Arrange the lines from the start through the line containing "(292, 347)." as a two-column CSV headed instruction and location. Give one row per line and its answer, put each in a single quoted field with line breaks turned into spaces, and leave the pictures out.

^^^^

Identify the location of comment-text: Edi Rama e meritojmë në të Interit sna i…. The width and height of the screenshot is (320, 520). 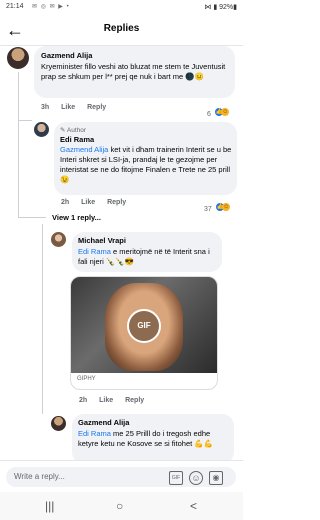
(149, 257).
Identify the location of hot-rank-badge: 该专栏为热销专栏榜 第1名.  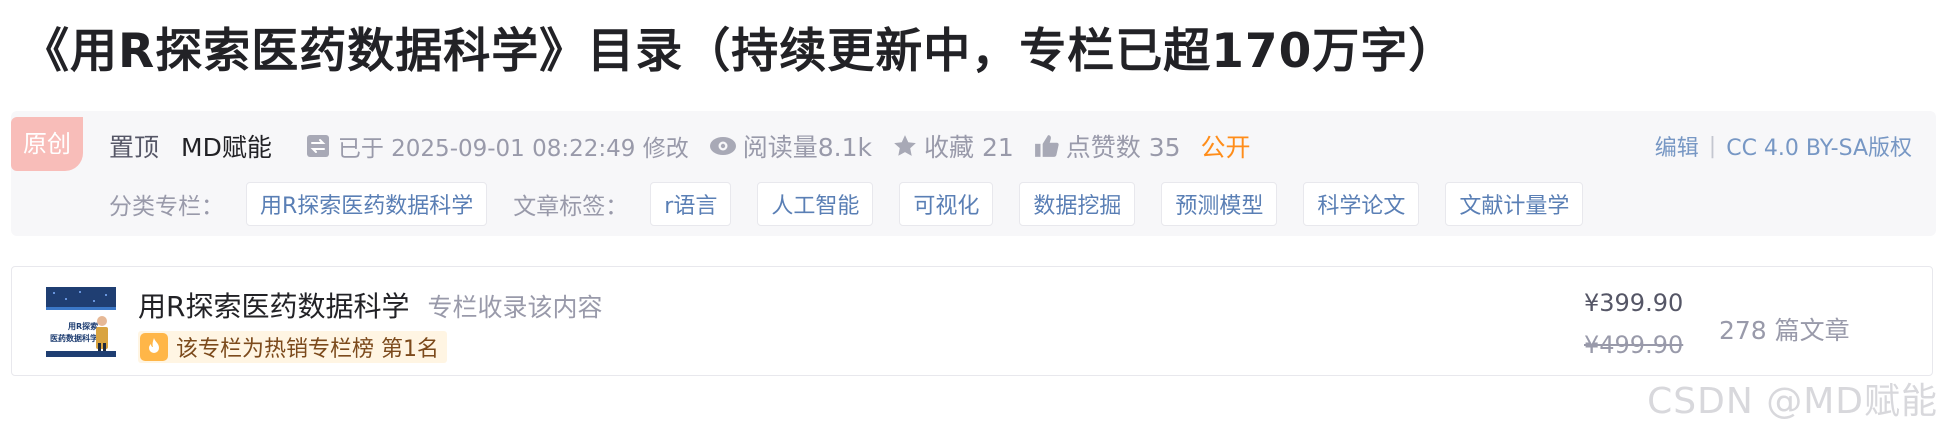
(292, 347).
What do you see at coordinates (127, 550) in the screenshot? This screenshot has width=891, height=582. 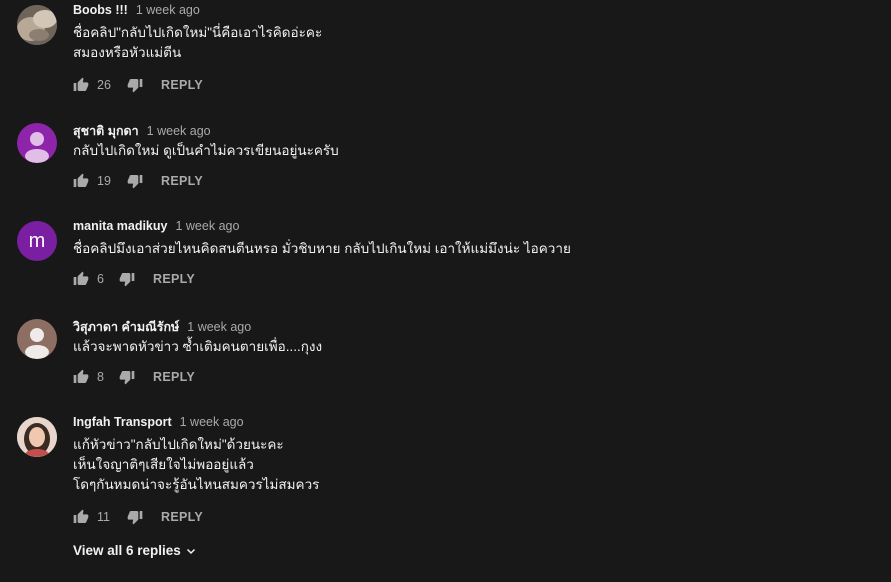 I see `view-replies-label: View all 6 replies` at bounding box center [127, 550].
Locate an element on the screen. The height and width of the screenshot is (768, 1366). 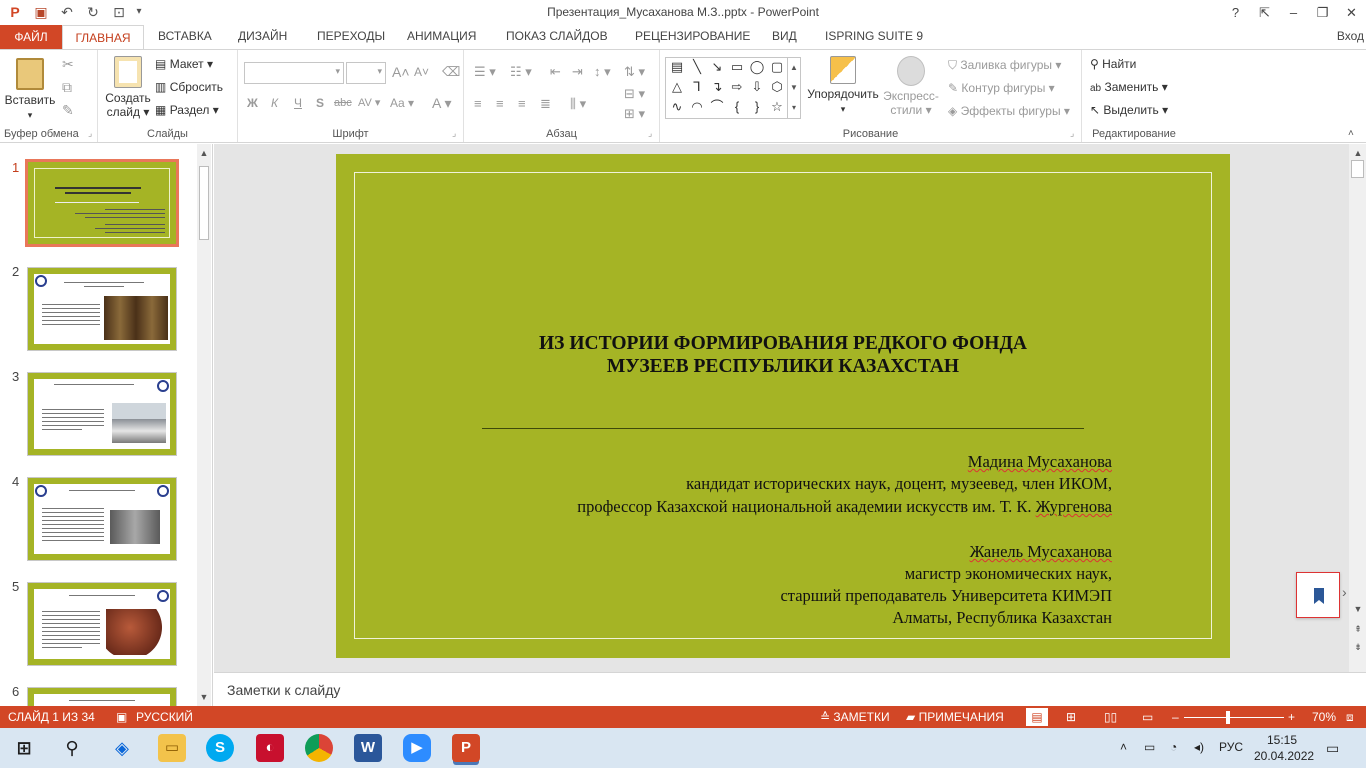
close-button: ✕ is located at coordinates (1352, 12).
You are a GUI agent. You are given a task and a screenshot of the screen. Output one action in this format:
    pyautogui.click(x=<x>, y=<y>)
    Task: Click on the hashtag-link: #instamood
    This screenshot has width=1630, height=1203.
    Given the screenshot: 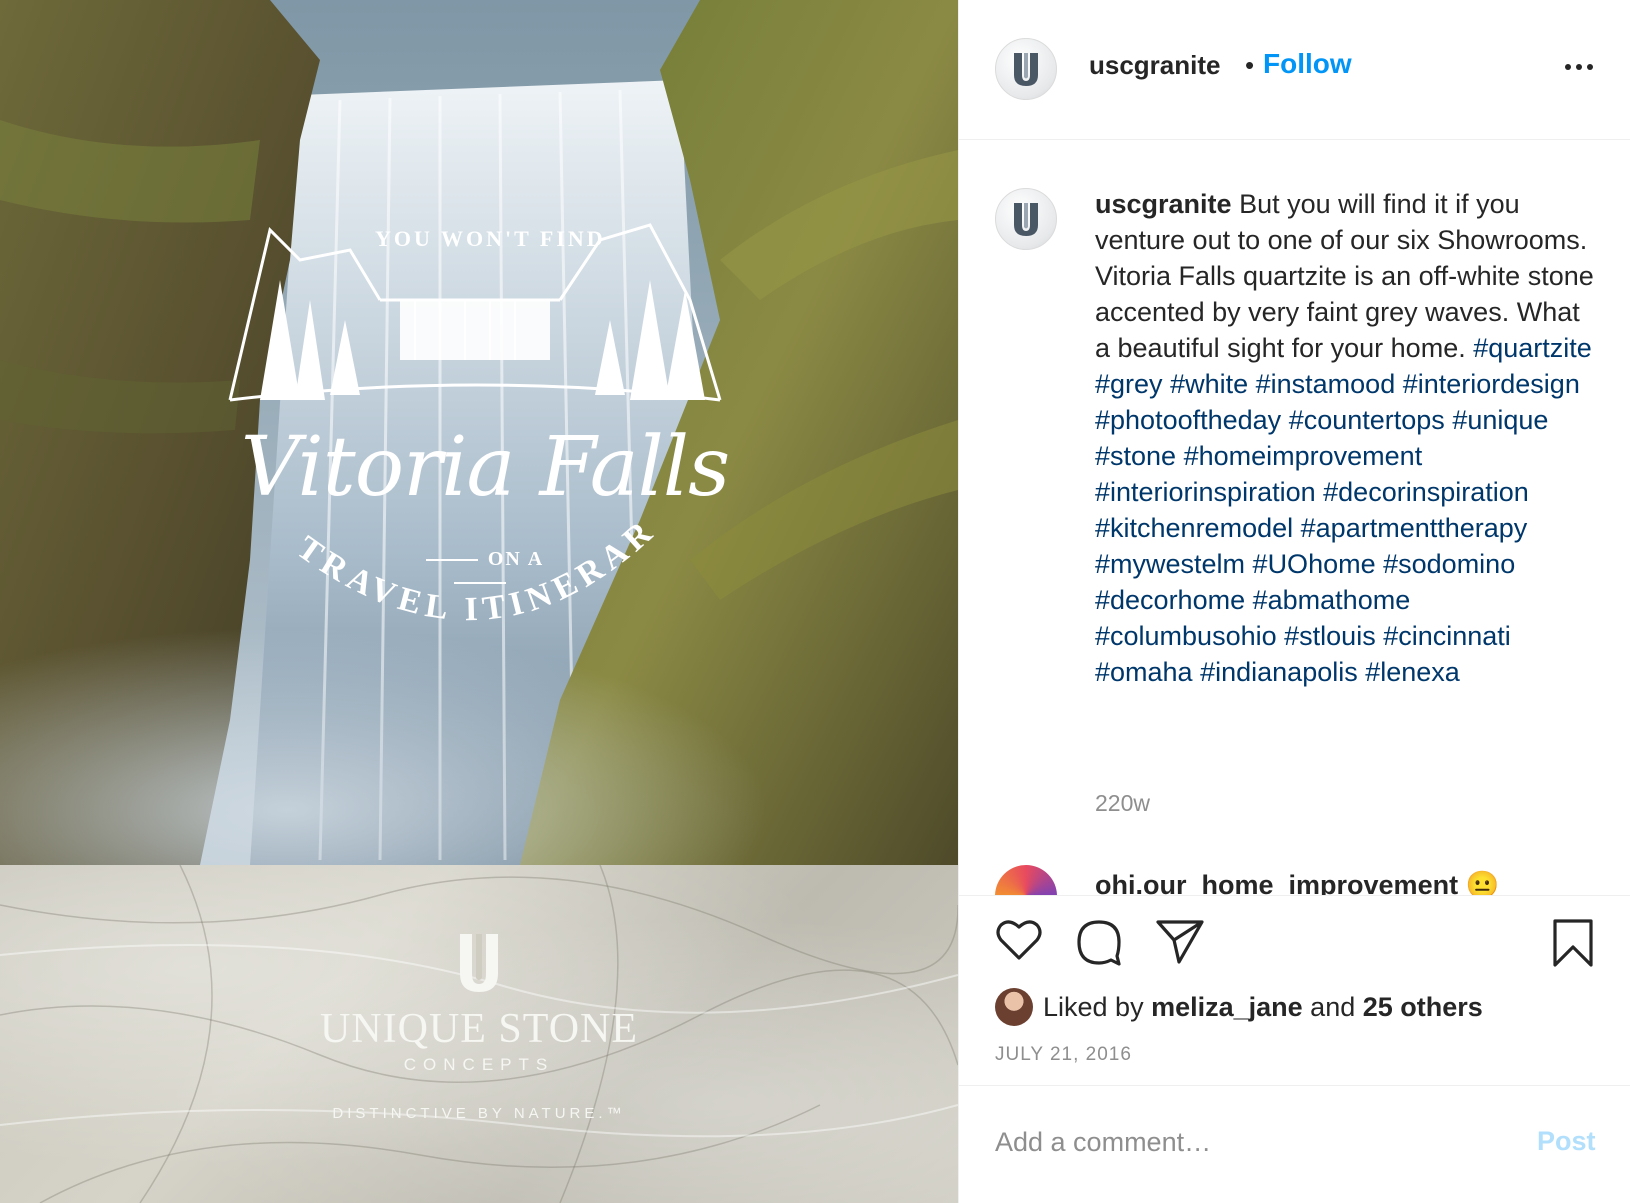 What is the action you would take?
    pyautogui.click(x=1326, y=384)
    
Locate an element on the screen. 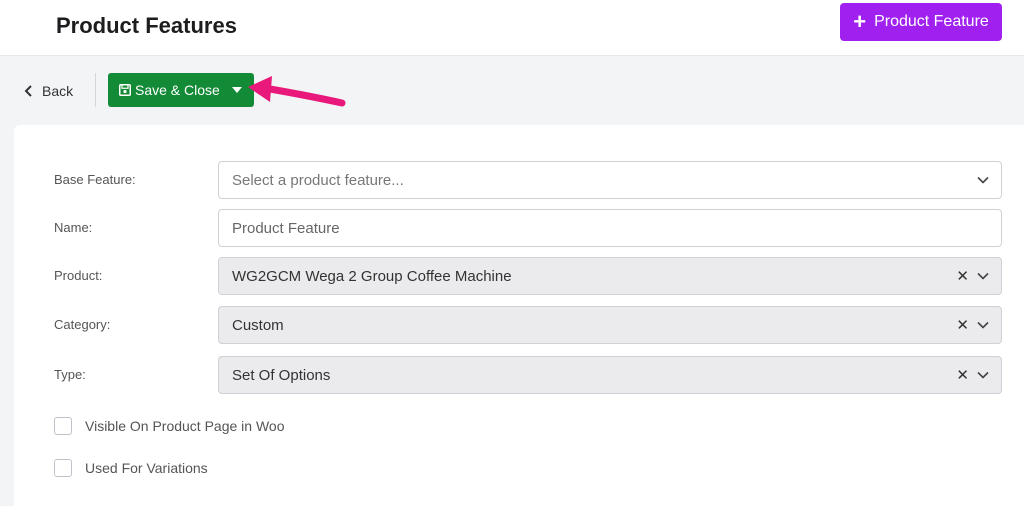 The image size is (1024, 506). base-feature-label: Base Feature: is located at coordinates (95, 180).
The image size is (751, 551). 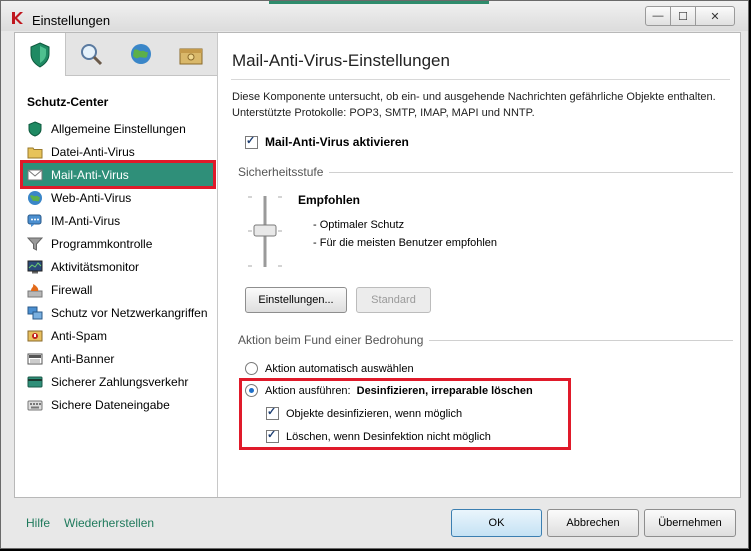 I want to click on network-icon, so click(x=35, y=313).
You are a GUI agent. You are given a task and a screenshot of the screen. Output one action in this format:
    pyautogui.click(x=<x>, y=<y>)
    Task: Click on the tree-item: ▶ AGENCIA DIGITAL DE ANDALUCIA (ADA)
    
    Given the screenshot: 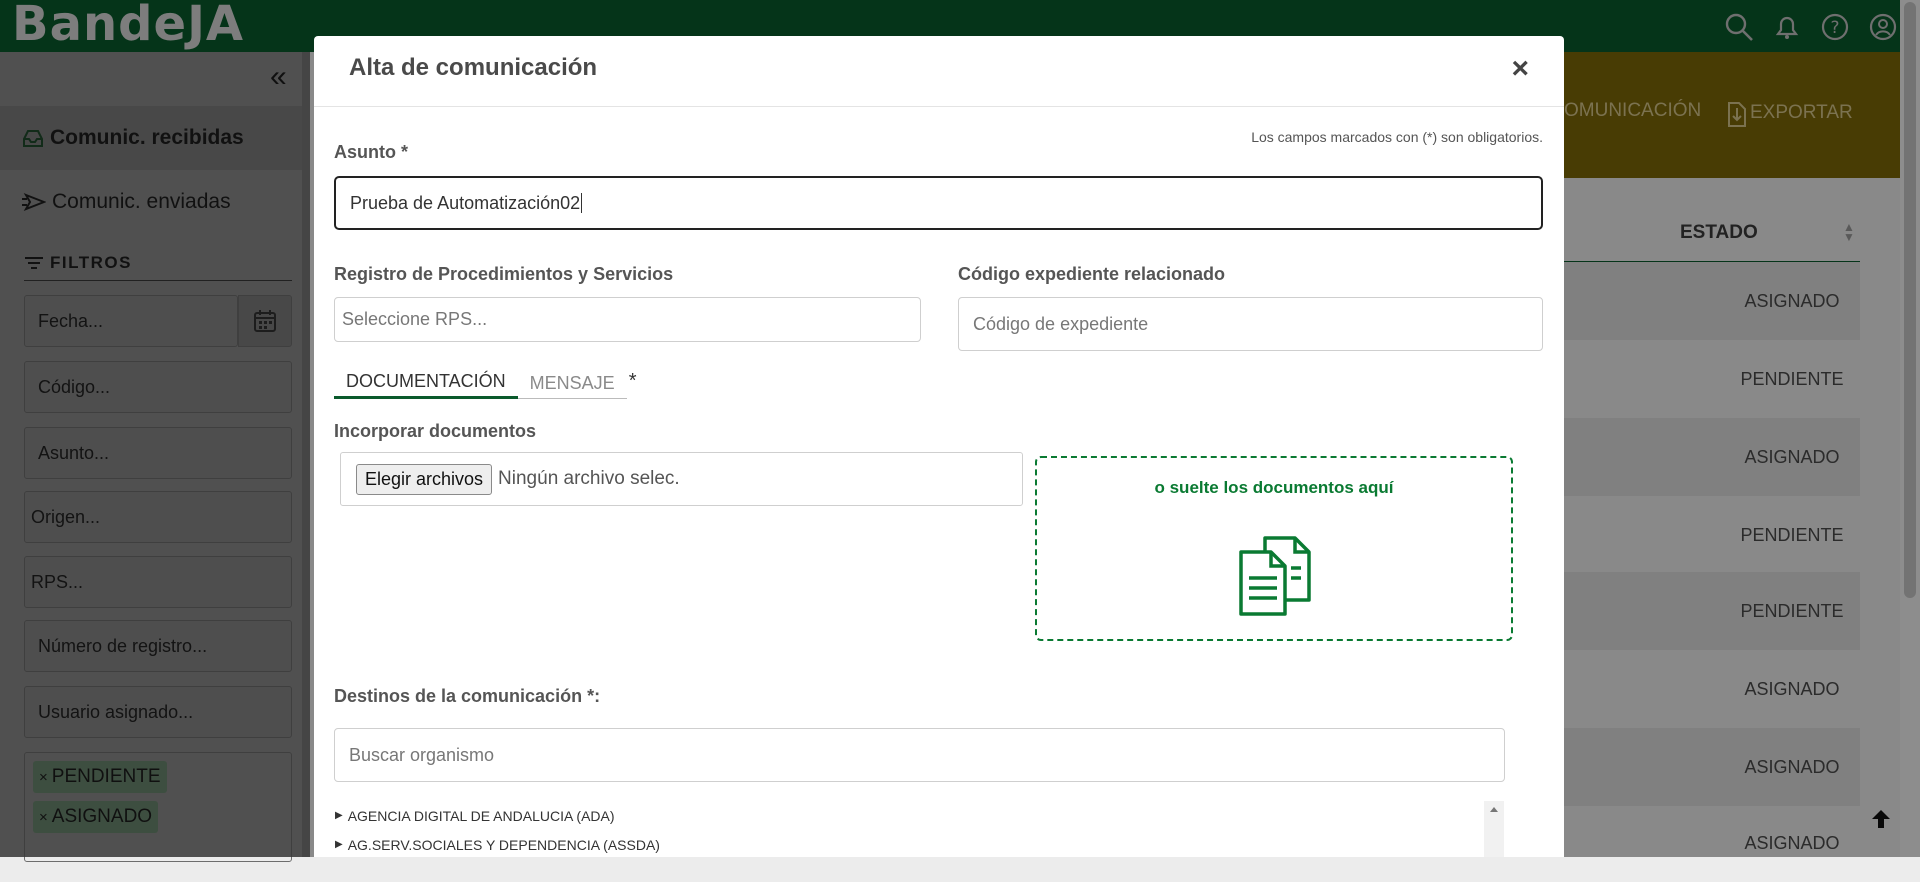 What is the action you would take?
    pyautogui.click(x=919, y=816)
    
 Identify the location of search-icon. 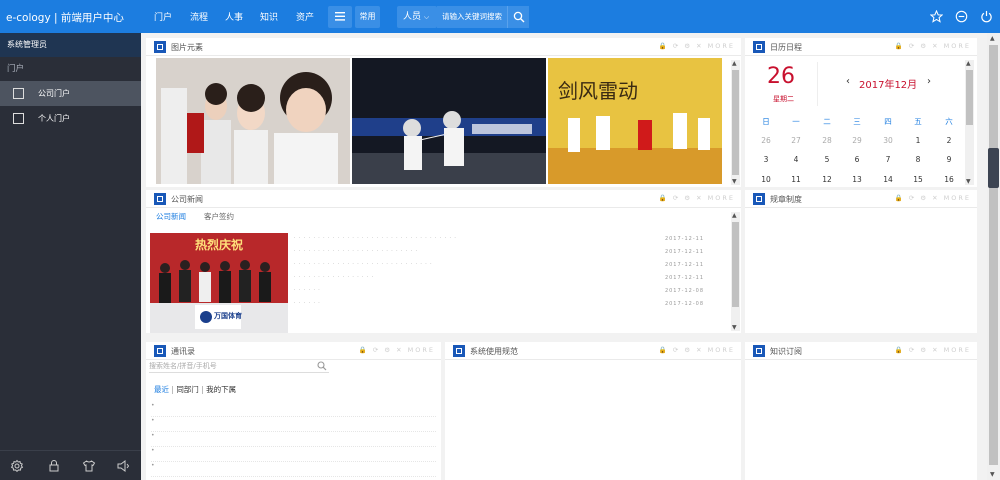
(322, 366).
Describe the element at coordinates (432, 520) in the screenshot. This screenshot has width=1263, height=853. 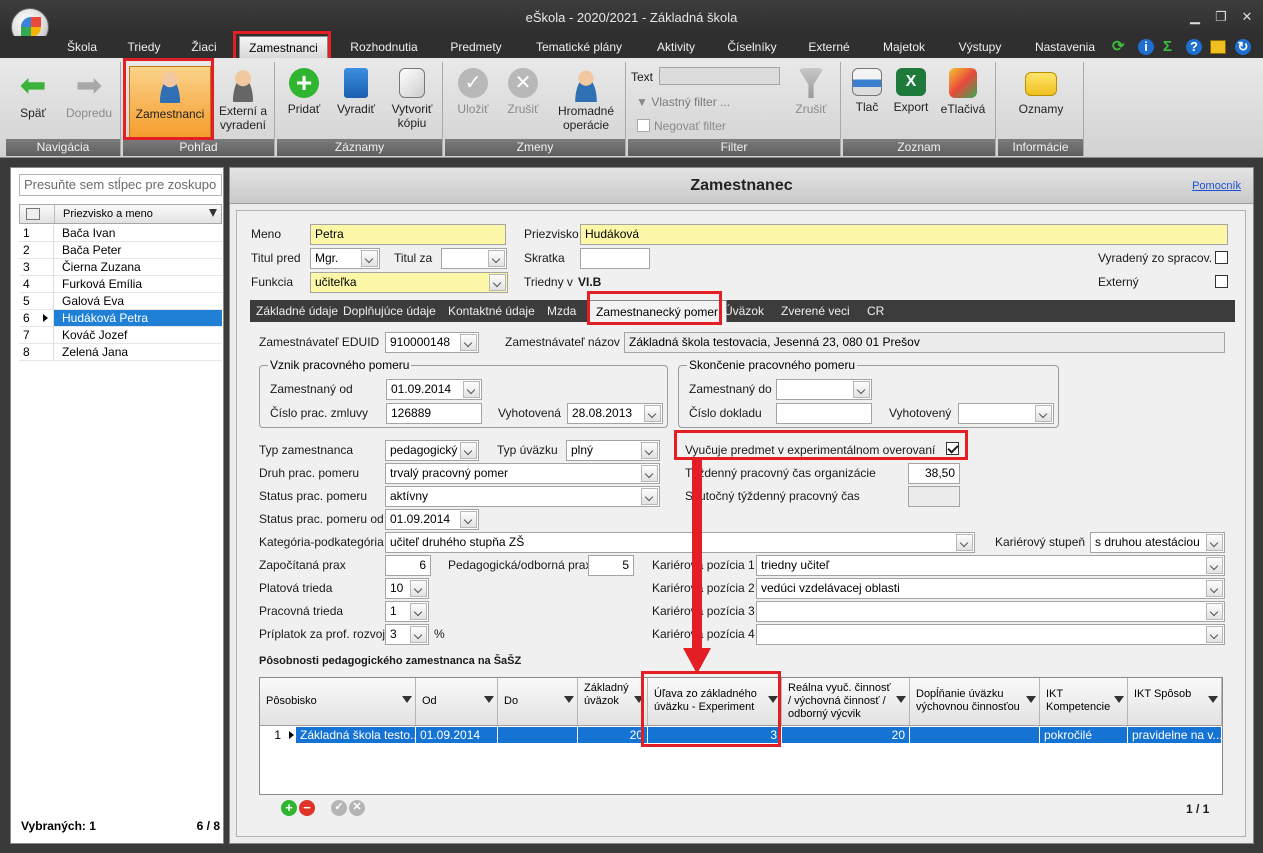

^^^^

Task answer
instruction,location
"Identify the location of comment-text: Edi Rama e meritojmë në të Interit sna i…. The width and height of the screenshot is (320, 520).","(149, 257)."
"Identify the location of hot-rank-badge: 该专栏为热销专栏榜 第1名.","(292, 347)."